• **Written problem**: Extract each line of the records below that contains the word "UCHWYTY", matching case exactly.

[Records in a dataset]

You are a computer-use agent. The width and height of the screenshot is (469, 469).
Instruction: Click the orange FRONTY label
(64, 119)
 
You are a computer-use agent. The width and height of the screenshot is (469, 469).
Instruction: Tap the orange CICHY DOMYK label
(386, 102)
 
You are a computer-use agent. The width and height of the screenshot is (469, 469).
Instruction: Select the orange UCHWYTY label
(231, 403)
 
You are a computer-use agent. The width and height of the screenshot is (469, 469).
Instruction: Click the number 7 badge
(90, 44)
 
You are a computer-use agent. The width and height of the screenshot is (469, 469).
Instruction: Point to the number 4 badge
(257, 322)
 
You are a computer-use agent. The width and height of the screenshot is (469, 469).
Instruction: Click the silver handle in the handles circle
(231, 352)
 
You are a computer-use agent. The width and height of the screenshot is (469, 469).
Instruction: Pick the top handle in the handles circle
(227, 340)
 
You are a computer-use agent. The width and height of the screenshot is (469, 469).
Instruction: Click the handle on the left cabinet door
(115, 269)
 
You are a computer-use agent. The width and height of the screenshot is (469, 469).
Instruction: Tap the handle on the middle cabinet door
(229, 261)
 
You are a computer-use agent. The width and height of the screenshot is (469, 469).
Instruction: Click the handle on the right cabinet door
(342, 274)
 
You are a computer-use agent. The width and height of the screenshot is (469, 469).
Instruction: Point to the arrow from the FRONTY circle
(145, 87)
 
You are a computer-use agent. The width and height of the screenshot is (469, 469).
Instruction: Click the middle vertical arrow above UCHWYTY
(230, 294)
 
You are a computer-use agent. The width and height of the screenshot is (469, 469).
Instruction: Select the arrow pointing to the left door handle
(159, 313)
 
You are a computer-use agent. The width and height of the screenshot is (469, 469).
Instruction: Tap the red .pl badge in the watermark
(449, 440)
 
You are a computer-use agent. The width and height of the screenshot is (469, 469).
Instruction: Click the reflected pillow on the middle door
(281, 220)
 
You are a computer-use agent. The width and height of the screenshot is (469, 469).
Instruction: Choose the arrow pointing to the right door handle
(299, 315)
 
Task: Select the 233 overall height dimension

• **Correct answer**:
Instruction: Select the orange UCHWYTY label
Instruction: Click the middle vertical arrow above UCHWYTY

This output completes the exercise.